Mort de George Floyd: les symboles de la traite négrière dénoncés dans le monde

L’image contient peut-être : une personne ou plus, personnes debout, ciel et plein air 
Le meurtre de George Floyd à Minneapolis continue de créer une onde de choc à travers le monde
entier. Ces derniers jours, il y avait encore des manifestations dans des centaines de villes américaines, mais aussi au Royaume-Uni, en France, en Belgique ou encore en Afrique du Sud. Des dizaines de milliers de personnes dénoncent les violences policières et les discriminations raciales. Par ricochet, les symboles de l’esclavage dans l'espace public sont remis en cause.
Dans la ville de Bristol au Royaume-Uni, ce dimanche, la statue du marchand d'esclaves Edward Colston a été arrachée de son piédestal par des manifestants contre le racisme. Sur les images relayées à la télévision et sur les réseaux sociaux, on peut voir la foule se ruer pour piétiner la statue, avant de la tirer pour la jeter dans la rivière.
En France aussi, la CAAN, la Coordination d'action autonome noire, s'attaque aux symboles de l'esclavage dans l'espace public.

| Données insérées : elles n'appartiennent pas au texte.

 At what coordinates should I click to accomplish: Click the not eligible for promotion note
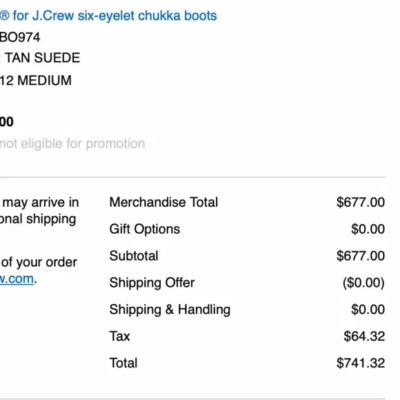(72, 144)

L'organisation appelle, pendant le mois de juin à lister toutes les rues, les places ou bâtiments portant le nom d’esclavagistes. À commencer par ceux au nom de Jean-Baptiste Colbert, ministre au XVIIe siècle et rédacteur du Code noir qui régissait la vie des esclaves sur le territoire français.

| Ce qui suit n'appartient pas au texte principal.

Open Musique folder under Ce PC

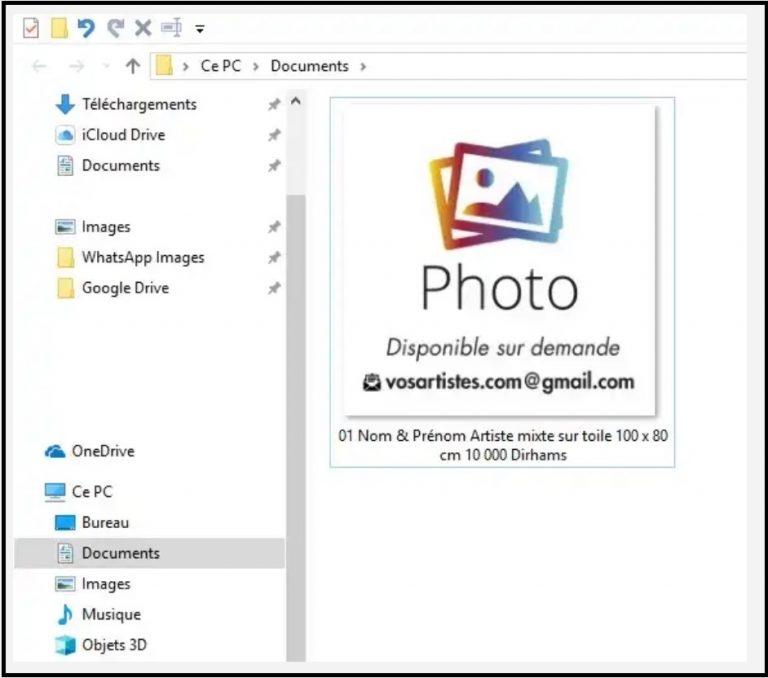(x=110, y=615)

En Belgique, ce sont les statues de l'ancien roi Léopold II qui font polémique. Depuis une semaine, plusieurs d'entre elles ont été recouvertes de peinture rouge sang à Bruxelles, évoquant les millions de morts et de mutilés au Congo pendant son règne. Une pétition a déjà recueilli plus de 60 000 signatures pour demander le déboulonnage de toutes les statues de l'ancien roi des Belges. Le conseil municipal de Bruxelles doit d'ailleurs étudier la question lors d'une réunion ce lundi.